In 2020 the CA/Browser Forum created the S/MIME Certificate Working Group with the following charter. In the past two years, the working group has concentrated on developing the S/MIME Baseline Requirements (S/MIME BRs). The goal is to set a standard for the issuance and management of S/MIME certificates as there is no standard currently applicable for certification authorities to use.
An S/MIME certificate is a digital certificate meeting the requirements of RFC 5280 and it has an extended key usage (EKU) field of email protection. This EKU limits the certificate’s scope to provide verification for signed email and for encrypting or decrypting email. A signed email indicates the email is authentic and the corresponding S/MIME certificate will confirm the identity of the signatory of the email.
The S/MIME BRs provide a wide perspective of S/MIME certificate profiles, which include:
- Mailbox validated: Verification is limited to only the email domain; as such there is no identity in the subject of the certificate.
- Organization validated: The organization is the subject of the certificate, so validation extends to the organization and a unique organization identifier.
- Sponsor validated: An addition to the organization validated certificate, where an individual sponsored by the organization is the subject of the certificate. This certificate would typically be issued to an employee of the organization. Validation of the employee name can be done by the organization in the role of an enterprise RA.

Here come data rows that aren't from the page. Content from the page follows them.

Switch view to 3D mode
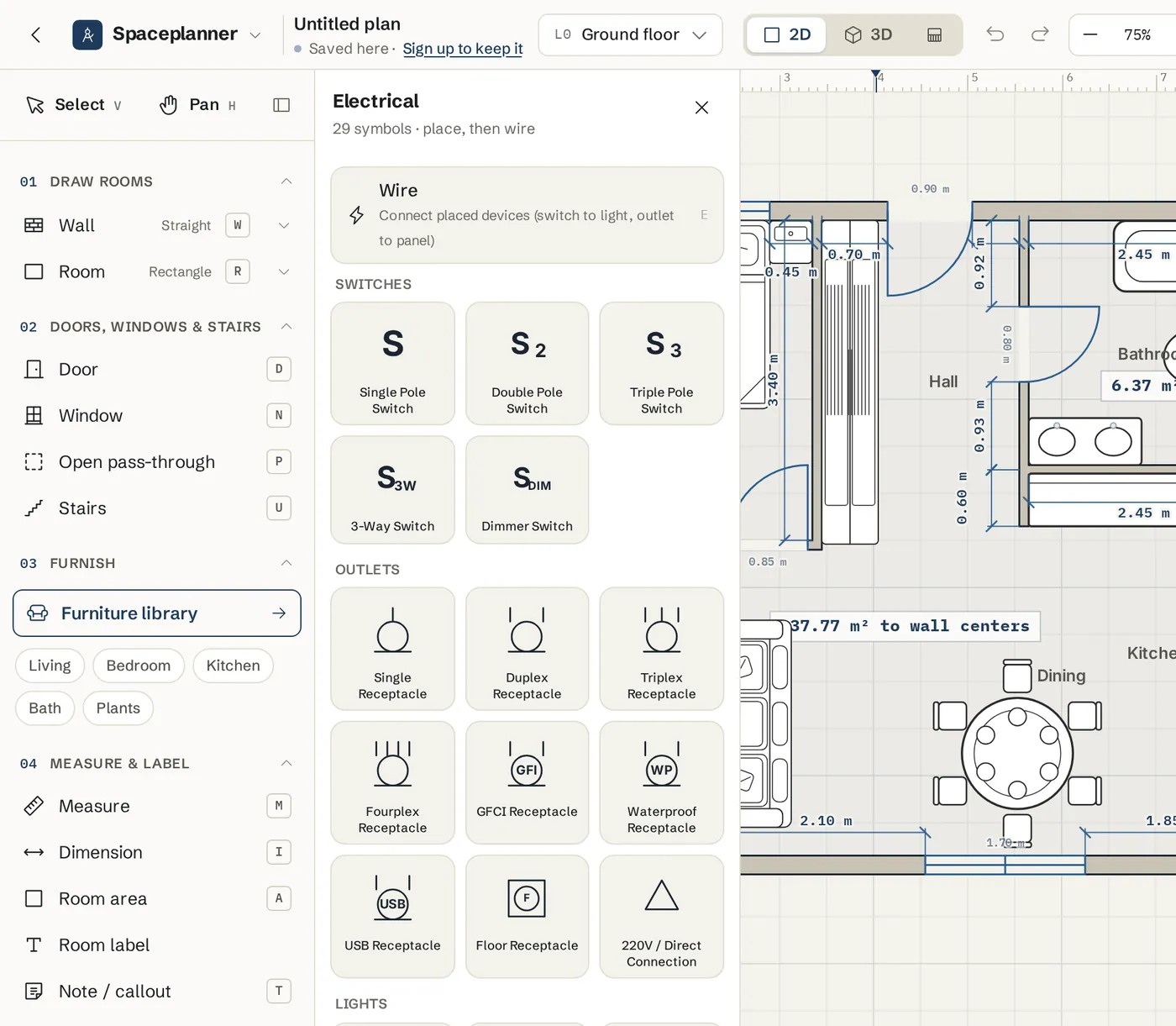Screen dimensions: 1176x1026 869,34
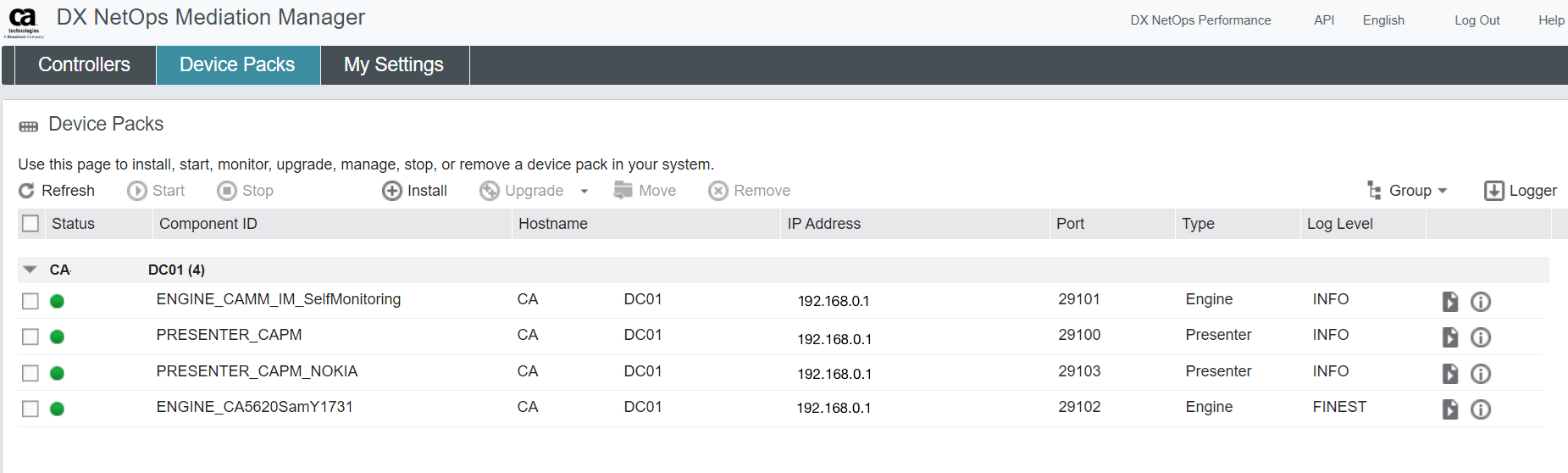Image resolution: width=1568 pixels, height=473 pixels.
Task: Expand the Upgrade dropdown arrow
Action: 585,192

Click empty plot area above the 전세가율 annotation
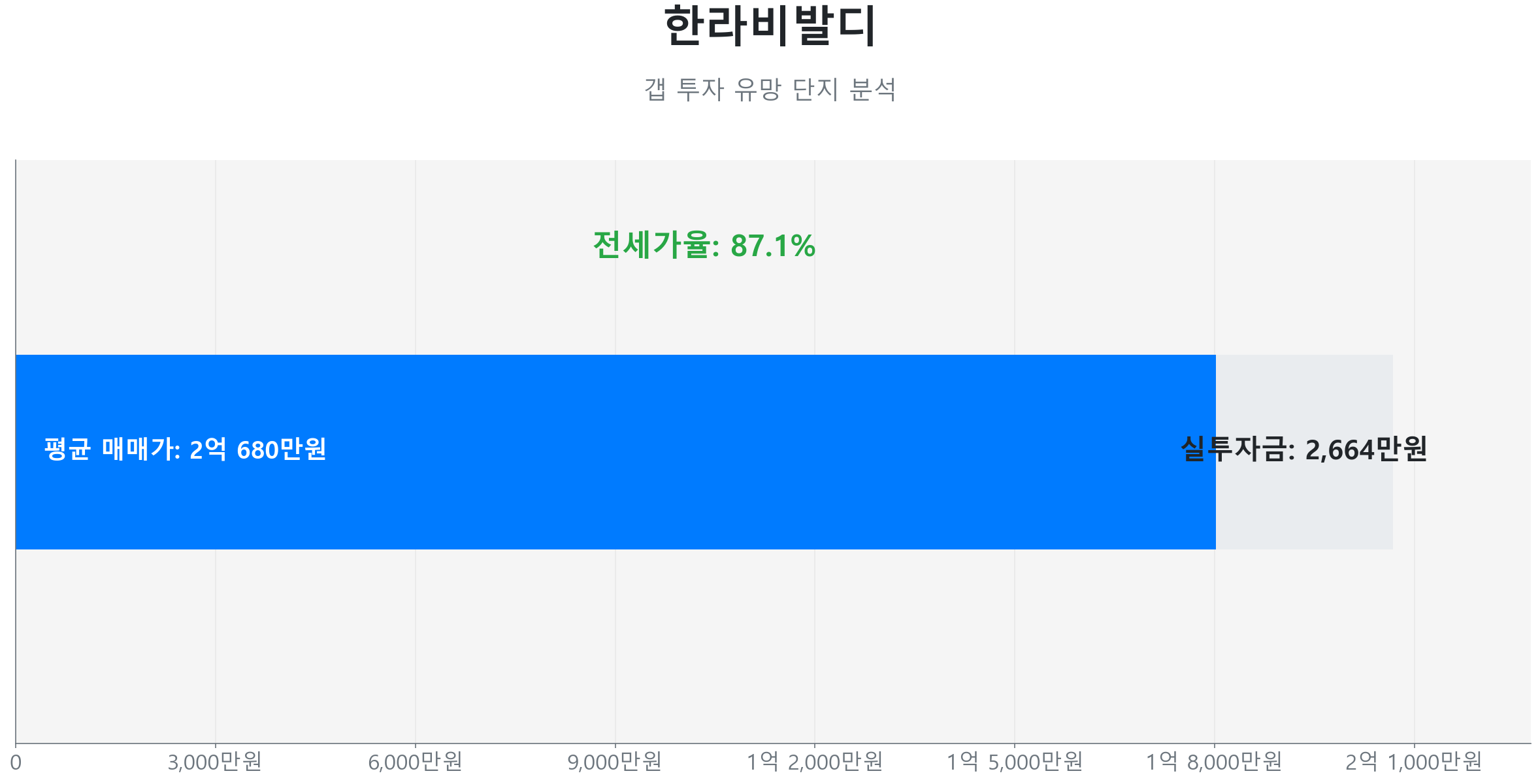(704, 189)
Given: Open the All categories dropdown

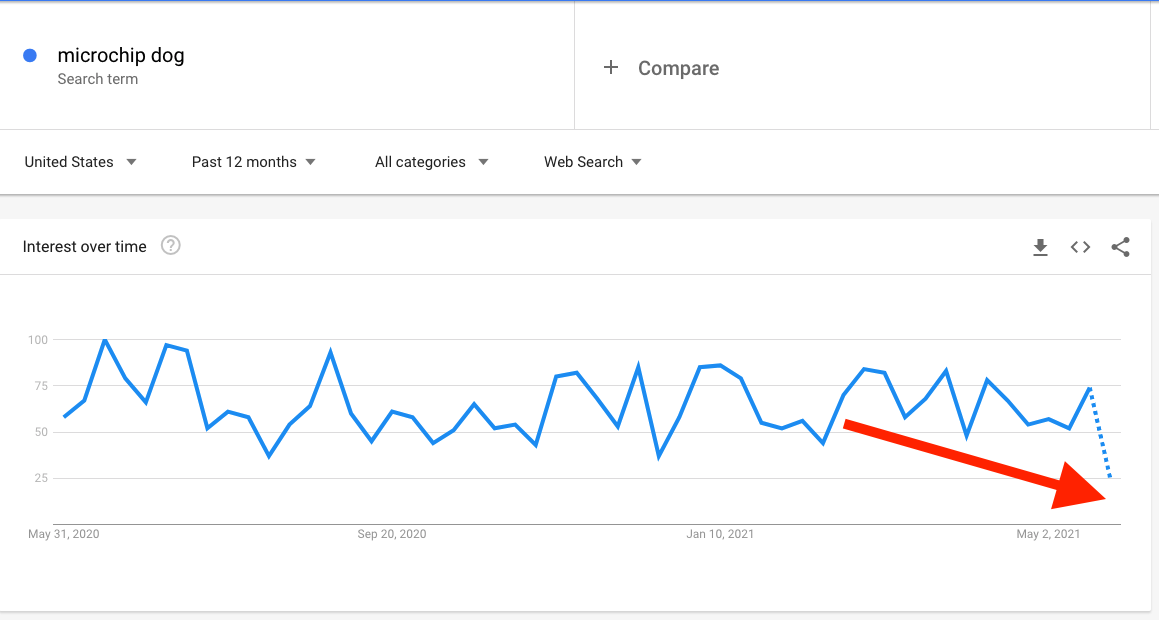Looking at the screenshot, I should (432, 162).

- Individual validated: This certificate is issued to an individual not associated with an organization. The subject is limited to the identity of the individual.
In addition, the above certificate profiles can be issued in the following generations:
- Legacy: Provides flexibility for existing reasonable S/MIME certificate issuance practices, which includes the 3-year validity period. The goal is to deprecate the legacy generation in a future S/MIME edition.

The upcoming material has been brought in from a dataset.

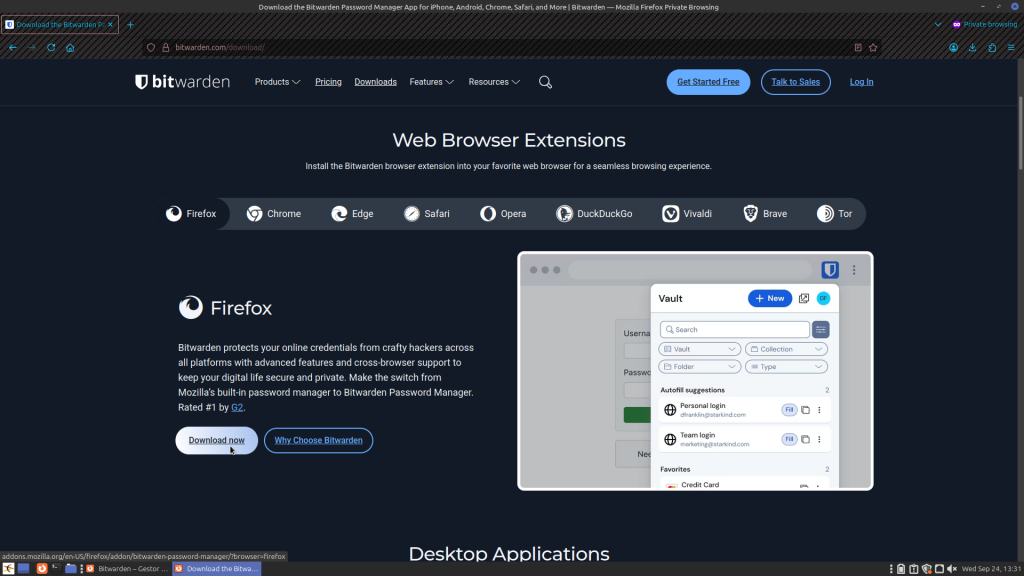Click the Bitwarden logo in the header

point(182,82)
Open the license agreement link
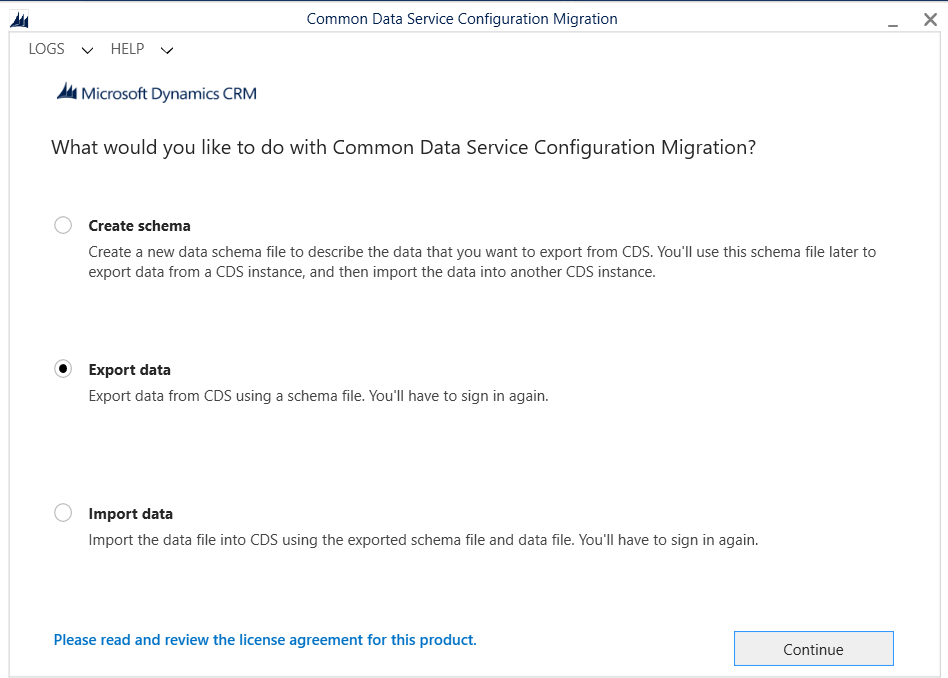Screen dimensions: 948x678 coord(265,640)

- Multi-purpose: Aligned with the strict generation, but allows for multiple extended key usages such as email protection and document signing.

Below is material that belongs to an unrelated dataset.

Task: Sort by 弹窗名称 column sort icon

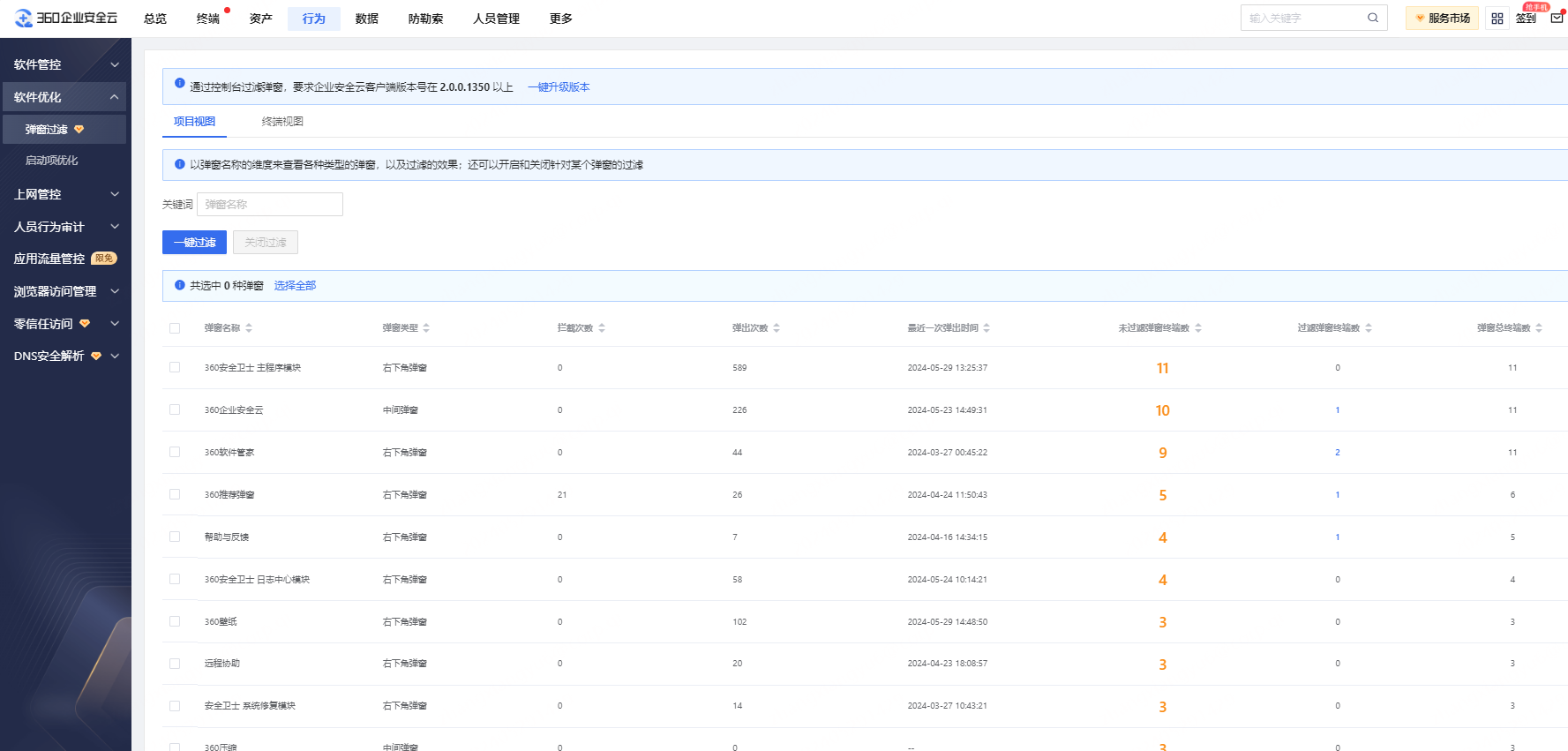Action: (249, 328)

- Strict: The strict generation is the long-term target profile for S/MIME certificates, which will be limited to supporting only email protection.
It is assumed most CAs that issue S/MIME certificates will find gaps between their existing issuance processes and the S/MIME BRs. The goal will be to update their systems before the proposed adoption date. Intellectual property review will continue through January1, 2023, after which the proposed adoption date will be 8 months later, so September 1, 2023.
Entrust issues S/MIME certificates to protect your email and will support the S/MIME BRs.